Mobilisation of Ca2+ stores and flagellar regulation in human sperm by S-nitrosylation: a role for NO synthesised in the female reproductive tract

Abstract

Generation of NO by nitric oxide synthase (NOS) is implicated in gamete interaction and fertilisation. Exposure of human spermatozoa to NO donors caused mobilisation of stored Ca(2+) by a mechanism that did not require activation of guanylate cyclase but was mimicked by S-nitroso-glutathione (GSNO; an S-nitrosylating agent). Application of dithiothreitol, to reduce protein -SNO groups, rapidly reversed the actions of NO and GSNO on [Ca(2+)](i). The effects of NO, GSNO and dithiothreitol on sperm protein S-nitrosylation, assessed using the biotin switch method, closely paralleled their actions on [Ca(2+)](i). Immunofluorescent staining revealed constitutive and inducible NOS in human oviduct and cumulus (the cellular layer investing the oocyte). 4,5-diaminofluorescein (DAF) staining demonstrated production of NO by these tissues.
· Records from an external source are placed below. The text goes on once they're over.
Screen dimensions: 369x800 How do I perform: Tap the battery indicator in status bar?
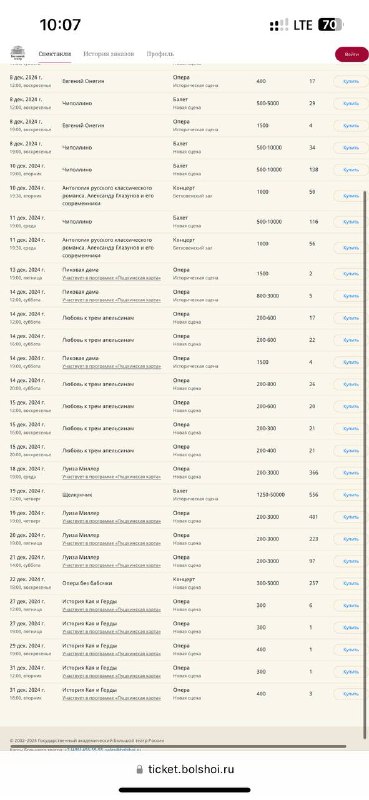[331, 24]
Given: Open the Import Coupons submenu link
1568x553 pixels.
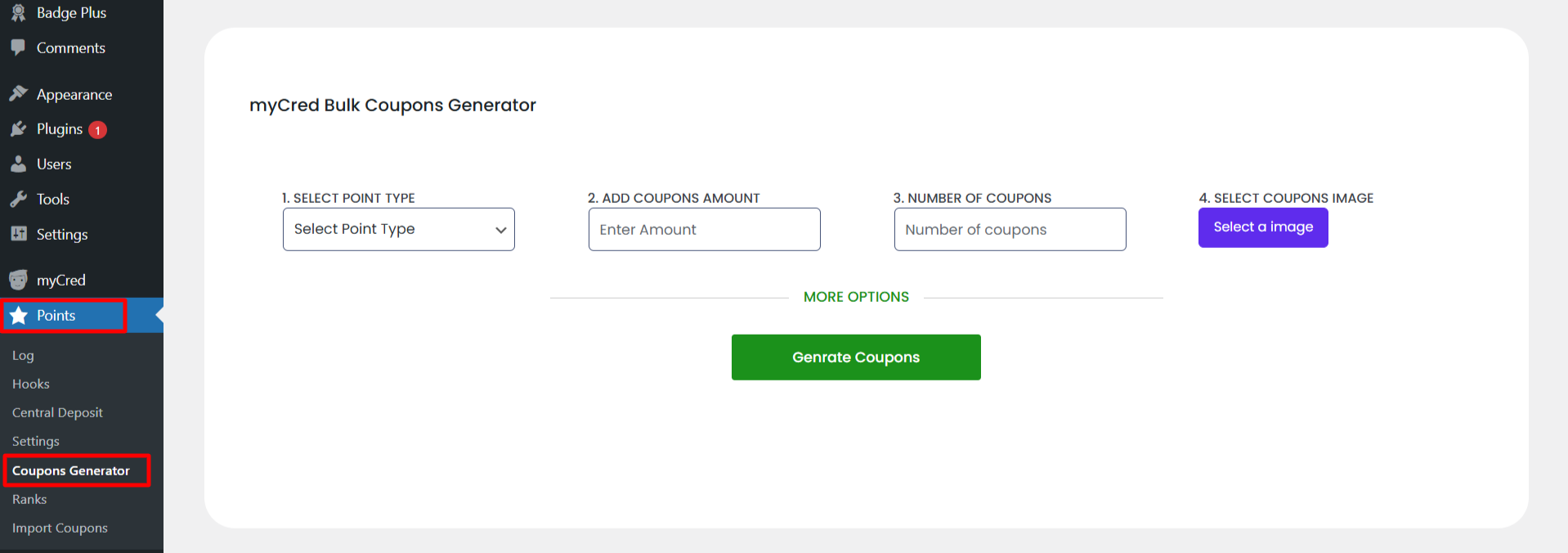Looking at the screenshot, I should 60,528.
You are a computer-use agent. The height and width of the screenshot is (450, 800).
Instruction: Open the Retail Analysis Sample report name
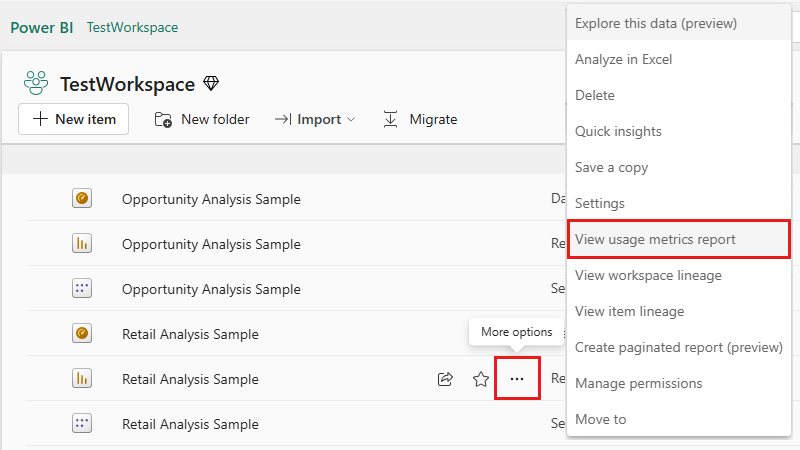click(x=190, y=379)
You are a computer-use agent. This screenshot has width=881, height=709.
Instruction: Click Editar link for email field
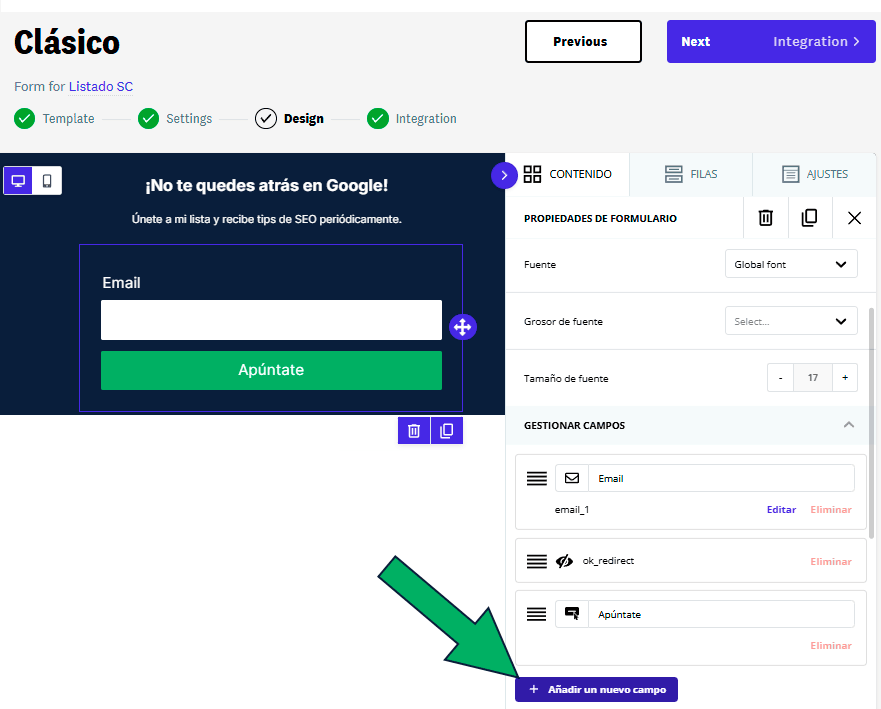click(x=781, y=510)
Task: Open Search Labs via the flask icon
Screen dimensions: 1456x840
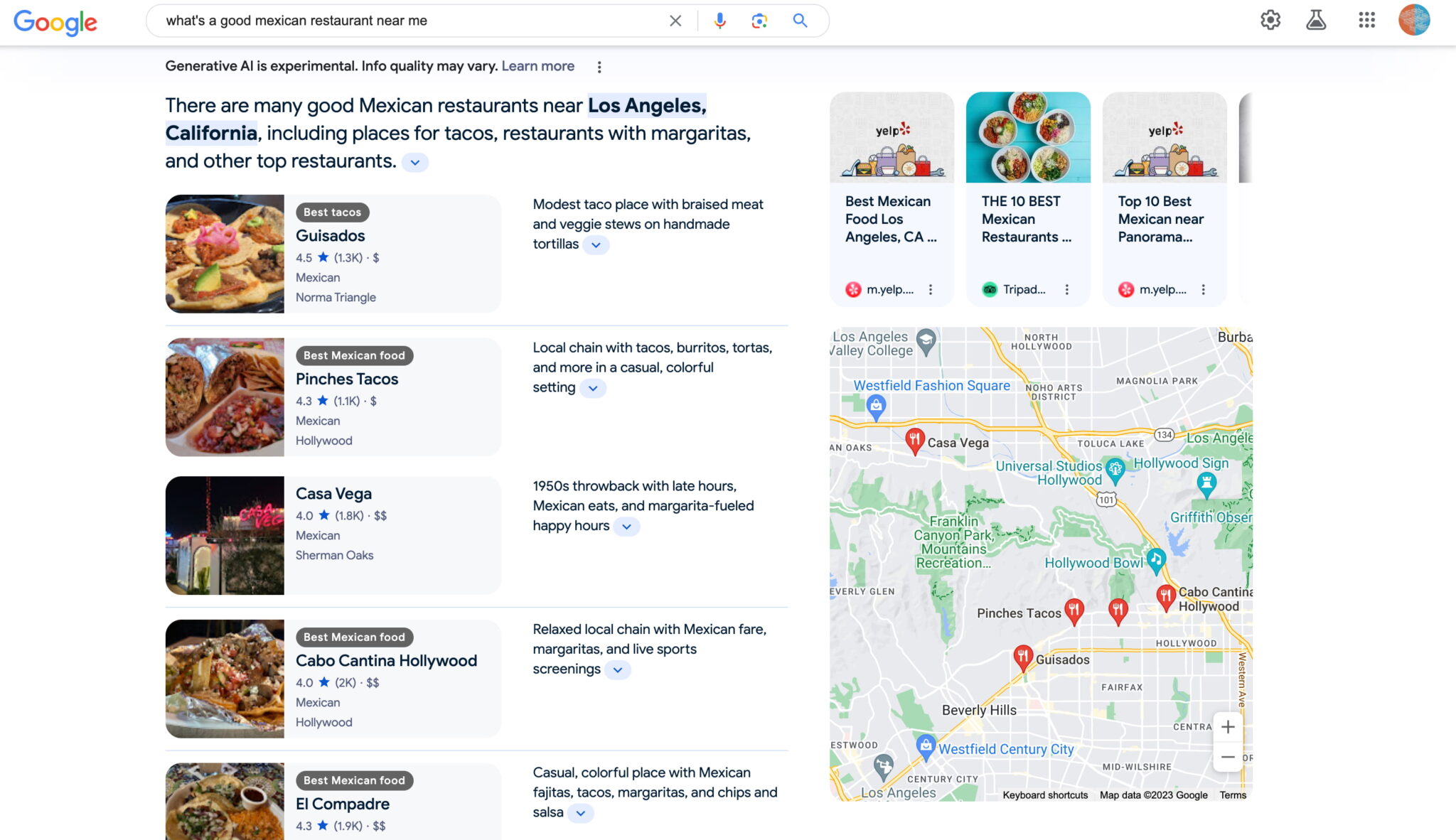Action: 1317,21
Incubation of human sperm with oviduct explants induced sperm protein S-nitrosylation resembling that induced by NO donors and GSNO. Progesterone (a product of cumulus cells) also mobilises stored Ca(2+) in human sperm. Pre-treatment of sperm with NO greatly enhanced the effect of progesterone on [Ca(2+)](i), resulting in a prolonged increase in flagellar excursion. We conclude that NO regulates mobilisation of stored Ca(2+) in human sperm by protein S-nitrosylation, that this action is synergistic with that of progesterone and that this synergism is potentially highly significant in gamete interactions leading to fertilisation.

Figures

Fig. 1

Expression of eNOS in human oviductal and cumulus cells. A, C and E show staining of human oviductal (ampullary) primary culture (A), human cumulus (C) and human granulosa cell line (COV 434; E) for eNOS. B, D and F show corresponding phase images of these samples.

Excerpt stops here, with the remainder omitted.